Entre a cal e o céu...



Mesmo antes do sol, é o canto dos pássaros que anuncia a madrugada, e aos poucos, enquanto a cal se espreguiça pelo casario debruado de azul na esperança de afugentar os maus espíritos, as flores rebeldes que beberam o alento da chuva e perfumam o monte brincam com o sobreiro no rodopiar lento da sua sombra que nunca se esquece de dar o meio-dia.
O Alentejo é isto tudo entre a cal e o céu, o infinito onde também os meus gestos e as palavras se reencontram com a alma que por aqui permanece nas tardes do estio.
Na rua à calma, uma mulher puxa do "caco da cal" e faz o pezinho antes de lavar o portado; passo e digo-lhe boa tarde, ela levanta os olhos, confirma que não me conhece e responde à saudação, voltando imediatamente ao trabalho, não sem antes acariciar o avental de um tecido qualquer.

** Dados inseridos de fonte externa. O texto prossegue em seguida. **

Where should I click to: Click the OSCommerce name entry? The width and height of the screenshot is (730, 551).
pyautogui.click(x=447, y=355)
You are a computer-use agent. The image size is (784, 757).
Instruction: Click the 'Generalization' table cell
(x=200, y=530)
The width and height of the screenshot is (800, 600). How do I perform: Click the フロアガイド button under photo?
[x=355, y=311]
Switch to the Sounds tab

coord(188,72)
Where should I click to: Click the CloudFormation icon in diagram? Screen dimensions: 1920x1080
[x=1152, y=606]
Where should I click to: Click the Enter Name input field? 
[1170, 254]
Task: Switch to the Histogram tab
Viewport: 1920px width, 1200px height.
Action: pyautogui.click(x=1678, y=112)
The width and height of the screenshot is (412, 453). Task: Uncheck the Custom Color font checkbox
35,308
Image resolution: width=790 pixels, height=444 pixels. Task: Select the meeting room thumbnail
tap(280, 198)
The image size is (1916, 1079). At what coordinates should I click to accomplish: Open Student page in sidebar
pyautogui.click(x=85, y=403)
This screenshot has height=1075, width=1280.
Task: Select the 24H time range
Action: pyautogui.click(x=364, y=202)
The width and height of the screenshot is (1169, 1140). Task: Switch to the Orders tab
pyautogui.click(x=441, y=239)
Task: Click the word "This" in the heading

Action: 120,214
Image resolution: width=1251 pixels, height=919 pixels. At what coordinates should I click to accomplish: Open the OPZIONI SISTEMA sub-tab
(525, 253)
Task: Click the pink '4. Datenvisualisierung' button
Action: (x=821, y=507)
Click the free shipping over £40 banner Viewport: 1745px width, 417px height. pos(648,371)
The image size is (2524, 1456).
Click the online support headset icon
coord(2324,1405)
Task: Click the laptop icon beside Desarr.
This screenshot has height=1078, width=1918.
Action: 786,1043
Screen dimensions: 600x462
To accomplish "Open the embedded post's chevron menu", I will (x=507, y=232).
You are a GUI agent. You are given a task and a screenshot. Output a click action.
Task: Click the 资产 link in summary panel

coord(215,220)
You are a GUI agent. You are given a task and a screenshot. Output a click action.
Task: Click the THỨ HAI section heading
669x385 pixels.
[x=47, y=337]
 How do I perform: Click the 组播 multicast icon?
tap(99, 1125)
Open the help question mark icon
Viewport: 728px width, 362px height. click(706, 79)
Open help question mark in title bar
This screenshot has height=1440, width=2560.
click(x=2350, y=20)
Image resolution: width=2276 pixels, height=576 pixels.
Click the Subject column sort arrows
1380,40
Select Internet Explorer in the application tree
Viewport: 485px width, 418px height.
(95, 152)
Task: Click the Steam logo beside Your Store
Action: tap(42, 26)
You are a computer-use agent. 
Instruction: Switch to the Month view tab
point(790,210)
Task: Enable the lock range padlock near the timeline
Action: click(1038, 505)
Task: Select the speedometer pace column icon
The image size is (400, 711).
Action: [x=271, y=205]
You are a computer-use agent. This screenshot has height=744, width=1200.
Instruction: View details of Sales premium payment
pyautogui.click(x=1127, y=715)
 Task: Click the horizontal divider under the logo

Conheço este jeito, esta dolência na voz... Sob o canto dos pássaros por entre os alperces que se esgueiram do muro do quintal da casa desta mulher.
Os pássaros que ainda não vi mas que me "abraçam" forte desde a madrugada.
O Alentejo é este tanto de verão que se sente no campo e na gente muito para lá da claridade de um doce e suave despertar.
E eu sou um seu eterno irmão, sou infinitamente mais do canto que tu semeias em mim do que de tudo aquilo que o sol possa de mim contar.